Breaking Plates (Karen Pearlman, 2025)

Let the train take the strain they say, and so I did, curating my own idiosyncratic, mostly silent, tour of female film history this week – and all by rail. Please rest assured that no leading ladies were lashed to the tracks in the making of this movie. Nor is this post sponsored by Eurostar. I should be so lucky.
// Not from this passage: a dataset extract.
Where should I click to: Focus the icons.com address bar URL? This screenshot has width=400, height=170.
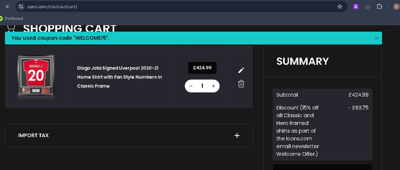pos(52,7)
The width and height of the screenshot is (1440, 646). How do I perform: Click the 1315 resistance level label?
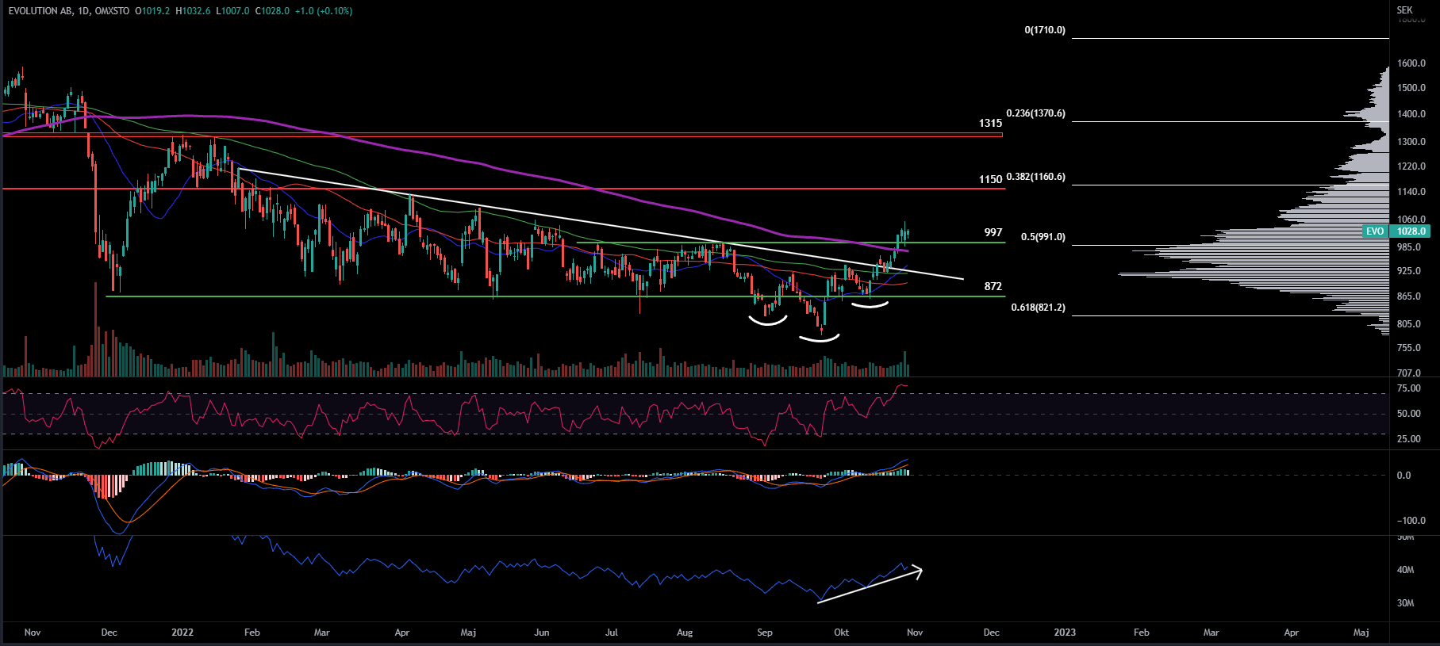point(989,124)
This cute preamble has simply delayed me telling you that I took the choo-choo to Brussels, birthplace of such 20th-century film icons as Audrey Hepburn, Agnès Varda (foreshadowing) and Chantal Akerman. So my first stop, naturally, was a pilgrimage to one of the most famous addresses in cinema history, 23 Quai de Commerce, 1080 Bruxelles, to pay homage to Akerman, Delphine Seyrig, and Jeanne Dielman herself by posing outside the door of the heroine’s apartment building wielding a potato peeler. Important feminist film praxis, and in the estimable company of Maggie Hennefeld to boot. All joking aside, there is a frisson to be felt standing on this spot, where Akerman filmed the exteriors for her 1975 masterpiece, and it is in a very pleasant corner of the city. Do visit, with or without kitchen implements. Don’t miss the Marguerite Duras quotes that pave the nearby park, and the gorgeous, watercolour-style mural of Dielman at her kitchen table by Spanish muralist Alba Fabre Sacristan. I recommend checking out her portfolio on Instagram: the subject matter of the majority of her work throws a different light on this apparently demure picture of a middle-aged woman in her housecoat.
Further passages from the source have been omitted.